== Exercise prompt ==
Turn every line of the material below into a numbered list, leaving out the blank lines.

Word and element locating data
== == ==
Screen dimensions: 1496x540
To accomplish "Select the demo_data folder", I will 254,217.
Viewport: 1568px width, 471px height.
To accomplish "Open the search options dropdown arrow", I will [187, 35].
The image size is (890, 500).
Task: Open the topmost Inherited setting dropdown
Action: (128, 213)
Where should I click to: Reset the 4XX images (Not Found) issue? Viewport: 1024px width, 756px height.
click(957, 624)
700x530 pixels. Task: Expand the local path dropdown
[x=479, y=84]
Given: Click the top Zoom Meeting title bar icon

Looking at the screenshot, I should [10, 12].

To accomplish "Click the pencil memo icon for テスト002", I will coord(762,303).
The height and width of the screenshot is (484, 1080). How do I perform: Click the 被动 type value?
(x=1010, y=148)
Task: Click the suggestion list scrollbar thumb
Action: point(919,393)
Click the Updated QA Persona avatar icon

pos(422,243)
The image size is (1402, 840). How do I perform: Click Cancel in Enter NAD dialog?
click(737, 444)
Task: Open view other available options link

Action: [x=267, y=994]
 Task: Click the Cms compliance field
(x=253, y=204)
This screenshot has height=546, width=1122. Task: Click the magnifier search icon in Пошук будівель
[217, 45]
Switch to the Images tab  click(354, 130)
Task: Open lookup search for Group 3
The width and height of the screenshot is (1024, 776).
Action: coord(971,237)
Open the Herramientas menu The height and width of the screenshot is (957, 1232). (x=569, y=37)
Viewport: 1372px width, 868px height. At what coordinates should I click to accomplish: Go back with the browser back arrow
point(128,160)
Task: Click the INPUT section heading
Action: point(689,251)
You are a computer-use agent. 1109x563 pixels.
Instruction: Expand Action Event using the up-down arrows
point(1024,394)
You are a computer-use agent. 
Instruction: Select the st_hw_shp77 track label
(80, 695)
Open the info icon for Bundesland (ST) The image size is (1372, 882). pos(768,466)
== == ==
== Answer for the task ==
1. Screen dimensions: 1496x540
2. To accomplish "Select the demo_data folder", I will 254,217.
3. Viewport: 1568px width, 471px height.
4. To accomplish "Open the search options dropdown arrow", I will [187, 35].
5. The image size is (890, 500).
6. Task: Open the topmost Inherited setting dropdown
7. Action: (128, 213)
8. Where should I click to: Reset the 4XX images (Not Found) issue? Viewport: 1024px width, 756px height.
9. click(957, 624)
10. 700x530 pixels. Task: Expand the local path dropdown
11. [x=479, y=84]
12. Given: Click the top Zoom Meeting title bar icon
13. Looking at the screenshot, I should [10, 12].
14. To accomplish "Click the pencil memo icon for テスト002", I will coord(762,303).
15. The height and width of the screenshot is (484, 1080). How do I perform: Click the 被动 type value?
16. (x=1010, y=148)
17. Task: Click the suggestion list scrollbar thumb
18. Action: point(919,393)
19. Click the Updated QA Persona avatar icon
20. pos(422,243)
21. The image size is (1402, 840). How do I perform: Click Cancel in Enter NAD dialog?
22. click(737, 444)
23. Task: Open view other available options link
24. Action: [x=267, y=994]
25.  Task: Click the Cms compliance field
26. (x=253, y=204)
27. This screenshot has height=546, width=1122. Task: Click the magnifier search icon in Пошук будівель
28. [217, 45]
29. Switch to the Images tab  click(354, 130)
30. Task: Open lookup search for Group 3
31. The width and height of the screenshot is (1024, 776).
32. Action: coord(971,237)
33. Open the Herramientas menu The height and width of the screenshot is (957, 1232). (x=569, y=37)
34. Viewport: 1372px width, 868px height. At what coordinates should I click to accomplish: Go back with the browser back arrow
35. point(128,160)
36. Task: Click the INPUT section heading
37. Action: point(689,251)
38. You are a computer-use agent. 1109x563 pixels.
39. Instruction: Expand Action Event using the up-down arrows
40. point(1024,394)
41. You are a computer-use agent. 
42. Instruction: Select the st_hw_shp77 track label
43. (80, 695)
44. Open the info icon for Bundesland (ST) The image size is (1372, 882). pos(768,466)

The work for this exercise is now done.